Transcreva todo o material abaixo, linha por linha, sem nenhuma alteração.

___ Linhas ___

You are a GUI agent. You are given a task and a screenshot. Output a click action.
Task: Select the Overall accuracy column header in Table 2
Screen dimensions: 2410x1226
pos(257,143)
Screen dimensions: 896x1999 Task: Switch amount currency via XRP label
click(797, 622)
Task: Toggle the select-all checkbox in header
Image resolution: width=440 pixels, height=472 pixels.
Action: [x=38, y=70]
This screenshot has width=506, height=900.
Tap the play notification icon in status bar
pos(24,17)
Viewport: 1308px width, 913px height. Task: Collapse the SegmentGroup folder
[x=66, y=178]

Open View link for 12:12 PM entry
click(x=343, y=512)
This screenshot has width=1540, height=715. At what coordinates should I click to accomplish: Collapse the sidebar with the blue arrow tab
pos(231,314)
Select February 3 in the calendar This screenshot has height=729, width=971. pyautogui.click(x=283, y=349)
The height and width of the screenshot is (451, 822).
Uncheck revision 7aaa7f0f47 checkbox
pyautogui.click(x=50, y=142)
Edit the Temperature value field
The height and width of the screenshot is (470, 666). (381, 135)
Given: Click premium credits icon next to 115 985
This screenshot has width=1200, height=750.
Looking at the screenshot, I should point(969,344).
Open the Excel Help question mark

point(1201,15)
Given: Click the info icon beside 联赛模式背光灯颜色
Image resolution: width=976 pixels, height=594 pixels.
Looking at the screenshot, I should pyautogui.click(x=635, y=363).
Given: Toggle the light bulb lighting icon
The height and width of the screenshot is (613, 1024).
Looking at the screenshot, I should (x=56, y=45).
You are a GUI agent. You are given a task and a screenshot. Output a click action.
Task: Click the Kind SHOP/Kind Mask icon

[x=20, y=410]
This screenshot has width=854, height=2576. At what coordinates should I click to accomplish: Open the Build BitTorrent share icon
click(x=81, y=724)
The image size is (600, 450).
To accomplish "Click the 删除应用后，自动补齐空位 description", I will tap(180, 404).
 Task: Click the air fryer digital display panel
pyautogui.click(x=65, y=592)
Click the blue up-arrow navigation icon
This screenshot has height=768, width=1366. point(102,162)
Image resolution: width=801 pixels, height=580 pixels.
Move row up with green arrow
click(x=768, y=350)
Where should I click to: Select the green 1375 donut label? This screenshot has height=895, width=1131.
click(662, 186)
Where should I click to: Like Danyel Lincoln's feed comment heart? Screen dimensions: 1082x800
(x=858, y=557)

___

Resultado do exercício:
You are a GUI agent. You are given a task and a screenshot. Output a click action.
Task: Select the Overall accuracy column header in Table 2
Screen dimensions: 2410x1226
pos(257,143)
Screen dimensions: 896x1999 Task: Switch amount currency via XRP label
click(797, 622)
Task: Toggle the select-all checkbox in header
Image resolution: width=440 pixels, height=472 pixels.
Action: [x=38, y=70]
This screenshot has width=506, height=900.
Tap the play notification icon in status bar
pos(24,17)
Viewport: 1308px width, 913px height. Task: Collapse the SegmentGroup folder
[x=66, y=178]

Open View link for 12:12 PM entry
click(x=343, y=512)
This screenshot has width=1540, height=715. At what coordinates should I click to accomplish: Collapse the sidebar with the blue arrow tab
pos(231,314)
Select February 3 in the calendar This screenshot has height=729, width=971. pyautogui.click(x=283, y=349)
The height and width of the screenshot is (451, 822).
Uncheck revision 7aaa7f0f47 checkbox
pyautogui.click(x=50, y=142)
Edit the Temperature value field
The height and width of the screenshot is (470, 666). (381, 135)
Given: Click premium credits icon next to 115 985
This screenshot has width=1200, height=750.
Looking at the screenshot, I should point(969,344).
Open the Excel Help question mark

point(1201,15)
Given: Click the info icon beside 联赛模式背光灯颜色
Image resolution: width=976 pixels, height=594 pixels.
Looking at the screenshot, I should pyautogui.click(x=635, y=363).
Given: Toggle the light bulb lighting icon
The height and width of the screenshot is (613, 1024).
Looking at the screenshot, I should (x=56, y=45).
You are a GUI agent. You are given a task and a screenshot. Output a click action.
Task: Click the Kind SHOP/Kind Mask icon

[x=20, y=410]
This screenshot has width=854, height=2576. At what coordinates should I click to accomplish: Open the Build BitTorrent share icon
click(x=81, y=724)
The image size is (600, 450).
To accomplish "Click the 删除应用后，自动补齐空位 description", I will tap(180, 404).
 Task: Click the air fryer digital display panel
pyautogui.click(x=65, y=592)
Click the blue up-arrow navigation icon
This screenshot has height=768, width=1366. point(102,162)
Image resolution: width=801 pixels, height=580 pixels.
Move row up with green arrow
click(x=768, y=350)
Where should I click to: Select the green 1375 donut label? This screenshot has height=895, width=1131.
click(662, 186)
Where should I click to: Like Danyel Lincoln's feed comment heart? Screen dimensions: 1082x800
(x=858, y=557)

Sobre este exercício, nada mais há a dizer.